PM – Wie geht es Euch? – Gesundheit geht vor!

PM – Wie geht es Euch? – Gesundheit geht vor!
Prüfungen kein Dogma
Die Landeselternkonferenz NRW (LEK-NRW) begrüßt die Bemühungen der Landesregierung allen Schüler*innen in diesem Schuljahr die regulären Abschlüsse durch eine Verschiebung des Abiturs und der ZP10 sowie die Anpassung der anderen Abschlüsse auch an den Berufskollegs und Berufsfachschulen mit ihren praktischen Teil zu ermöglichen. Die Ministerin möchte den Schüler*innen damit zusätzlich Vorbereitungszeit nach den Osterferien in der Schule einräumen, sofern die epidemiologische Entwicklung das zulässt.

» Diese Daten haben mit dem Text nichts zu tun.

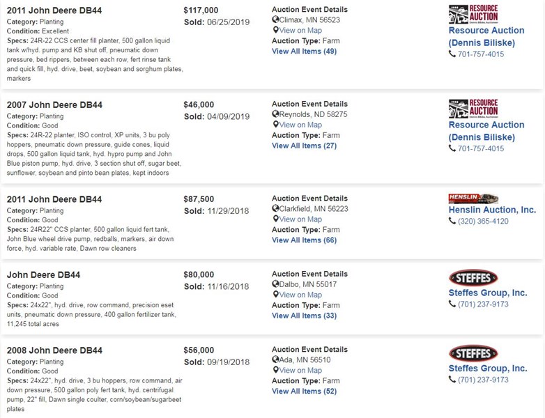This screenshot has width=545, height=418.
Task: Open View All Items (52) link
Action: coord(304,392)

Infektionsschutz und Planungssicherheit
Die LEK-NRW ist sich bewusst, dass in der aktuellen Situation Entscheidungen über einen Zeitraum von zwei bis drei Wochen von niemanden zuverlässig getroffen werden können. Gerade aufgrund dieser Unsicherheit sollte die Landesregierung in den kommenden Tagen darlegen, welche Maßnahmen sie bei Wiedereröffnung der Schulen zum Infektionsschutz für Lehrer*innen und Schüler*innen trifft und welche Planungen und Alternativen sie vorbereitet, wenn die Schulen widererwarten nicht geöffnet werden können.

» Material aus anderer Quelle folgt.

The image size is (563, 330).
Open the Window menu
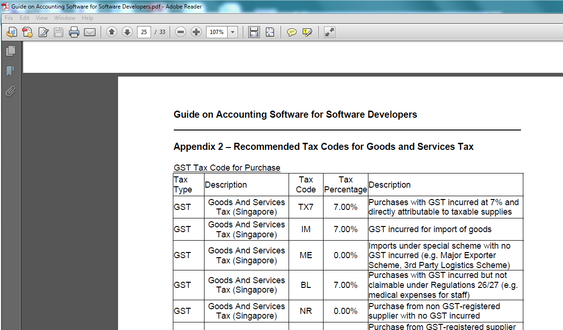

Die Schüler*innen und ihre Eltern dürfen wie bei jeder Prüfung erwarten, umfassend über den Verlauf und aus gegebenem Anlass im besonderen Maße auch über Infektionsschutz und Härtefallregelungen informiert zu werden. So stellt sich die Frage, an wen sich Schüler*innen wenden müssen, um eine gesundheitliche / psychische Belastung bzw. Vorerkrankung oder Einschränkung anzugeben. Welche abgestimmte Prüfungssituationen erwartet diese Schüler*innen? Da der Infektionsschutz einen hohen Stellenwert hat, muss im Vorfeld sinnvoll geregelt werden, wie auch besonders gefährdete Schüler*innen mit chronischen Erkrankungen, mit Vorerkrankungen oder mit einer Behinderung, gefahrenlos und zeitgleich an den Vorbereitungen und Prüfungen teilnehmen können.
Gesundheit geht vor
Die Ministerin hat in ihrer Pressekonferenz deutlich gemacht, dass es aktuell mehrere Strömungen (pro und contra Abschlussprüfungen) in der Schülerschaft gibt. Auch in der Elternschaft sind diese Strömungen deutlich erkennbar. Wir fragen die Ministerin, ob es Einschätzungen der schulpsychologischen Dienste und anderer Wissenschaftler und Ärzte gibt, die die psychische Belastungen, die mit der Corona-Pandemie einhergehen, bewerten und welche Konsequenzen daraus für den Prüfungsablauf abgeleitet werden?
Benachteiligte Vorbereitung
Einige Schulen müssen noch Vorklausuren durchführen, auch müssen einige Schüler*innen in diesem Kontext an Nachschreibeklausuren teilnehmen. Eine parallele Vorbereitung in diesem kurzen Zeitrahmen vor dem Prüfungstermin, halten wir für höchst problematisch. Nach Möglichkeit sollte darauf verzichtet werden. Hinzu kommen weitere Ungleichheiten in der Prüfungsvorbereitung, denn die bisherigen Erfahrungen zeigen bereits deutliche Unterschiede der Lernsituationen der Schüler*innen. An vielen Schulen funktioniert die Kommunikation und der Austausch von Arbeitsmaterialien zwischen Lehrer*innen und Schüler*innen nach Anfangsschwierigkeiten zufriedenstellend, was auf das außerordentliche Engagement von Lehrer*innen und Eltern zurückzuführen ist. Es fehlen leider weiterhin einheitliche Kommunikationsstrukturen zwischen den Lehrer*innen und Schüler*innen, als auch zwischen Schule und Eltern, so dass nicht sichergestellt ist, dass alle die notwendigen Informationen und Arbeitsmaterialien erhalten bzw. gleichwertig nutzen können. In dieser Ausnahmesituation sollten Lehrende stärker proaktiv auf die Schüler*innen zugehen. Weiterhin ist die Lernsituation von Schüler*innen zu Hause durch die Extreme von „voll ausgestatteten Büros“ und nicht vorhandenen Endgeräte wie PC, Laptop, Drucker oder fehlenden Onlinezugängen geprägt. Hinzu kommen beengte Wohnsituationen oder auch Konkurrenzen mit den im Homeoffice arbeitenden Eltern, sowie gleichzeitig lernenden Geschwistern und nicht ausreichenden adäquaten Endgeräten.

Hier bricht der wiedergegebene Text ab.